Preparing for an Influenza Pandemic: What Has Been Done and What Needs to Be Done to Provide a Sufficient Quantity of Pandemic Vaccines in Time
Vaccination stands as the most effective means of controlling influenza during interpandemic periods, and during a pandemic, it becomes the most efficient approach to managing the disease. Europe currently serves as the primary source for influenza vaccine production, accounting for approximately 70% of the world’s total influenza vaccine output. The European Vaccine Manufacturers* (EVM) encompass all EU influenza vaccine producers and, therefore, occupy a pivotal role in developing and manufacturing influenza pandemic vaccines for the global population.
The members of the European Vaccine Manufacturers are committed to advancing global public health and addressing the challenges associated with the looming threat of a global influenza pandemic. In February 2004, EVM presented an action plan proposal to the European Commission, which can be accessed at http://www.evmvaccines.org/pdfs/evm_pap.pdf.
Among the numerous activities contributing to influenza pandemic preparedness in Europe, a short-term priority is the development of prototype influenza pandemic vaccines. This development stage serves as a critical intermediary step in establishing the manufacturing process and defining the characteristics of future pandemic vaccines. It necessitates comprehensive preclinical and clinical development, culminating in registration through the centralized procedure, adhering to specific EMEA guidelines already in place.

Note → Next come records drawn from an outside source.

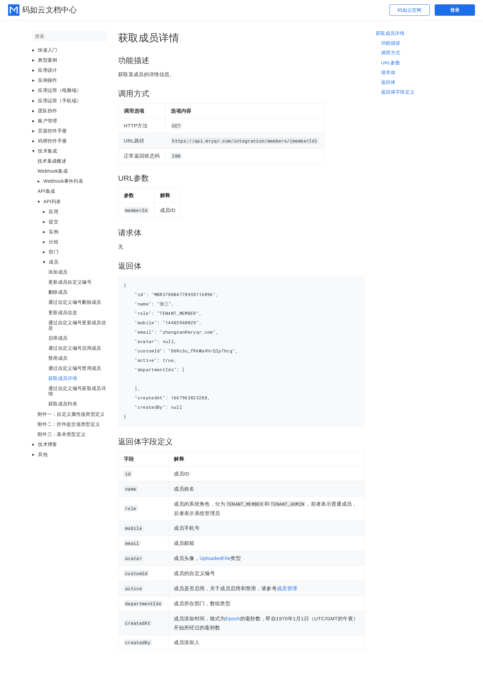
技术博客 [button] (47, 444)
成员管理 (287, 588)
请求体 (388, 72)
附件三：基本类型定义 (62, 434)
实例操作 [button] (47, 80)
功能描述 (390, 43)
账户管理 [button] (47, 120)
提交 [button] (53, 221)
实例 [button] (53, 231)
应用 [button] (53, 211)
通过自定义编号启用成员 (74, 348)
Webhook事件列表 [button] (63, 181)
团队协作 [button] (47, 110)
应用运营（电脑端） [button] (59, 90)
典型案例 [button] (47, 60)
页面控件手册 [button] (52, 130)
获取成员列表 (62, 403)
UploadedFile (215, 558)
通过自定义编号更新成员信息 (77, 325)
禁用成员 (57, 358)
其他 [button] (43, 454)
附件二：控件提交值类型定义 (69, 424)
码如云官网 (409, 10)
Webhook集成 (53, 171)
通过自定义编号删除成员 (74, 302)
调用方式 (390, 52)
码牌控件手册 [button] (52, 141)
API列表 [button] (52, 201)
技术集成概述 (52, 161)
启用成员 (57, 338)
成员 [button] (53, 262)
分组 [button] (53, 241)
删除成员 (57, 292)
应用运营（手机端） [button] (59, 100)
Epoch (232, 618)
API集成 (46, 191)
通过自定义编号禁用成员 (74, 368)
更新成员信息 (62, 312)
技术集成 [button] (47, 151)
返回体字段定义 (398, 92)
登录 (455, 10)
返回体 (388, 82)
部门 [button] (53, 252)
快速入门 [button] (47, 50)
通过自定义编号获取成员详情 (77, 391)
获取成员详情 (62, 378)
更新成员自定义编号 (70, 282)
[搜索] (69, 36)
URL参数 (390, 62)
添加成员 (57, 272)
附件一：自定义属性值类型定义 (71, 414)
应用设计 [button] (47, 70)
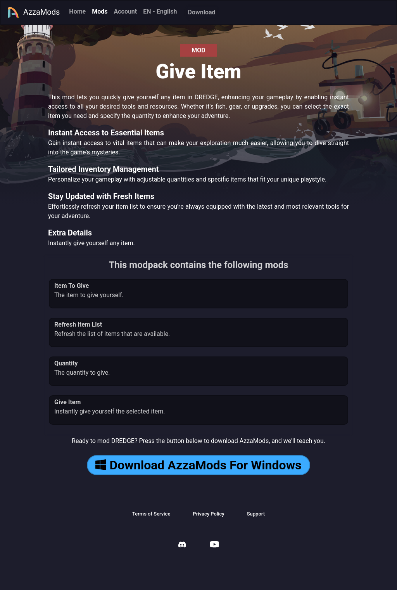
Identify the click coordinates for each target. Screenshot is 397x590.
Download (202, 12)
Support (256, 514)
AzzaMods (33, 12)
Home (77, 11)
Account (125, 11)
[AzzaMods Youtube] (214, 545)
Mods (99, 11)
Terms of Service (151, 514)
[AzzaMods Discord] (182, 545)
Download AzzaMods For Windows (198, 465)
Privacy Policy (208, 514)
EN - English (160, 11)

Among the various initiatives aimed at enhancing preparedness for an influenza pandemic in Europe, one immediate priority centers on the development of prototype influenza pandemic vaccines. This critical step serves as an essential bridge toward establishing the manufacturing processes and defining the attributes of forthcoming pandemic vaccines. It necessitates comprehensive preclinical and clinical development, culminating in registration through the centralized procedure, in accordance with specific EMEA guidelines that are already in place.

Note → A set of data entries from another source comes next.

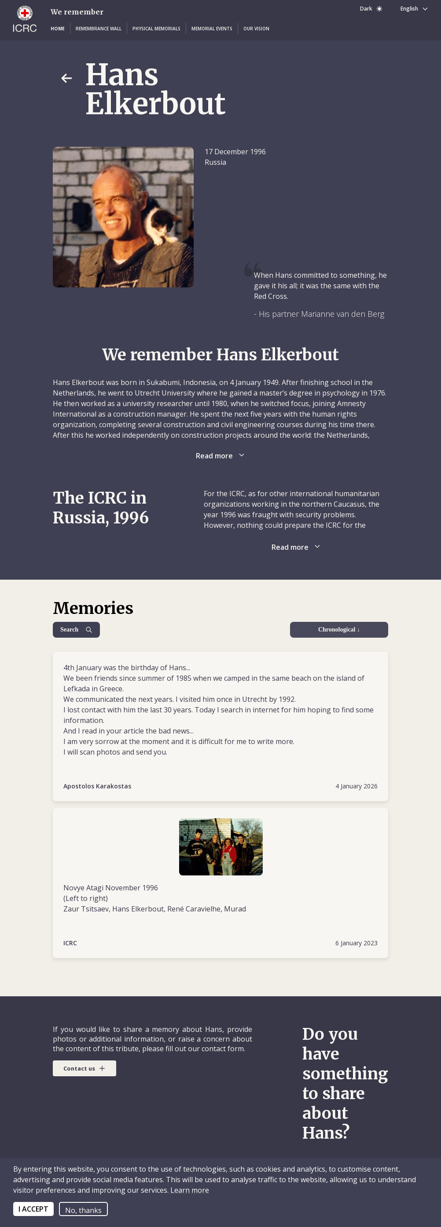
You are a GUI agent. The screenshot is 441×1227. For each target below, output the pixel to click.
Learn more (189, 1190)
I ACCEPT (33, 1209)
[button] (58, 28)
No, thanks (83, 1210)
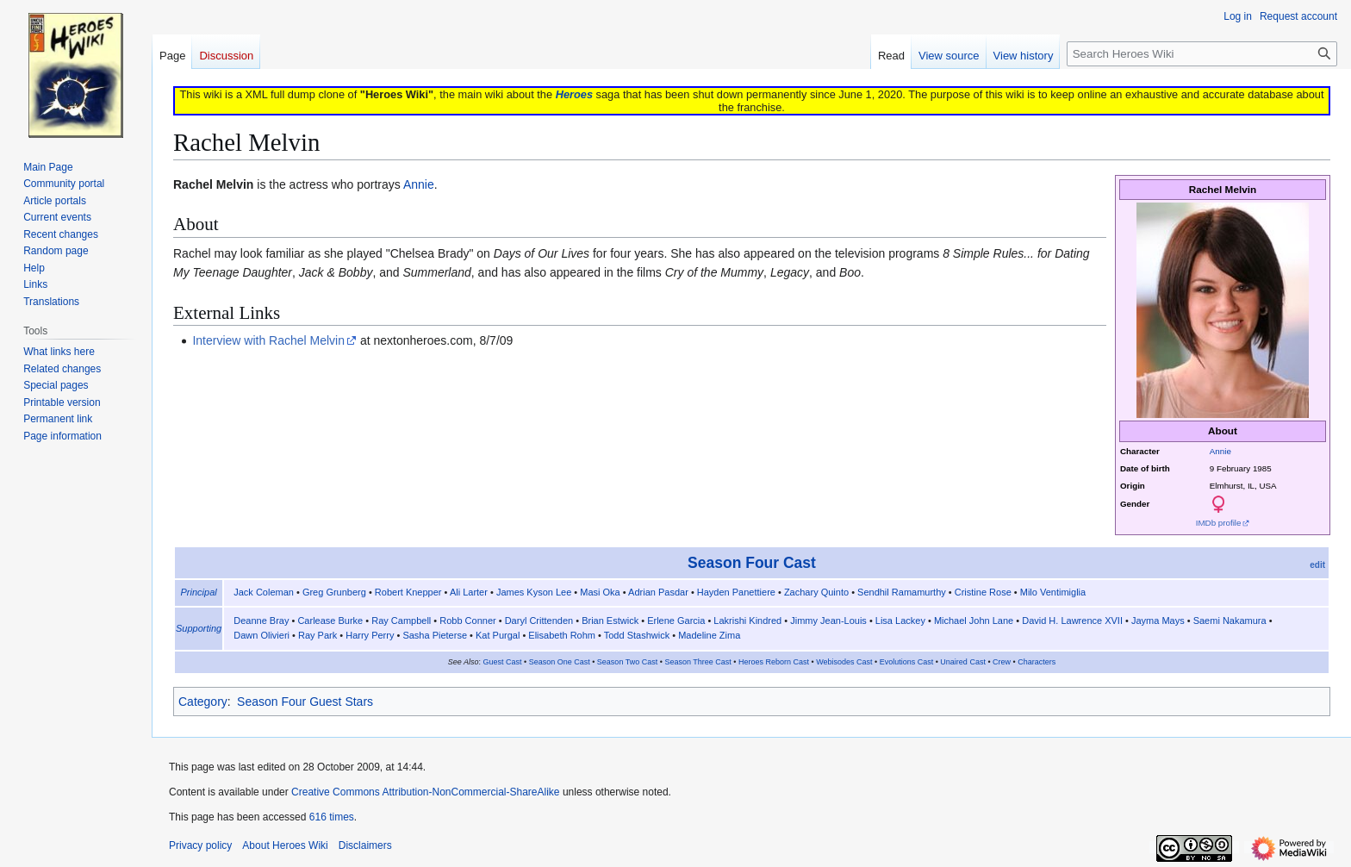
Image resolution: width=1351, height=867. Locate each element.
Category (202, 701)
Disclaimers (365, 845)
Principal (199, 592)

In the event of a pandemic, the rapid production of a monovalent vaccine (targeting a single strain as opposed to the three strains included in the annual vaccine) would be imperative and would require the production of exceptionally large quantities. Many EVM members are already engaged in developing prototype influenza pandemic vaccines, a pivotal component of the influenza pandemic preparedness plan. This proactive approach will facilitate a fast-track evaluation process when a pandemic emerges, thereby reducing the lead-time for pandemic vaccines. Nevertheless, the support of public health authorities is needed to incentivize the development of all potential pandemic candidate vaccines, even those that may never be deployed. EU contributions will further enable the equitable distribution of pandemic vaccines throughout Europe and beyond.
However, other factors, such as the necessity to expand production capacity, must also be addressed before a pandemic occurs. Influenza vaccine production capacity is intrinsically linked to annual demand since influenza vaccine composition must be reformulated each year to align with the currently circulating strains. Consequently, stockpiling vaccines for use in subsequent years is not feasible.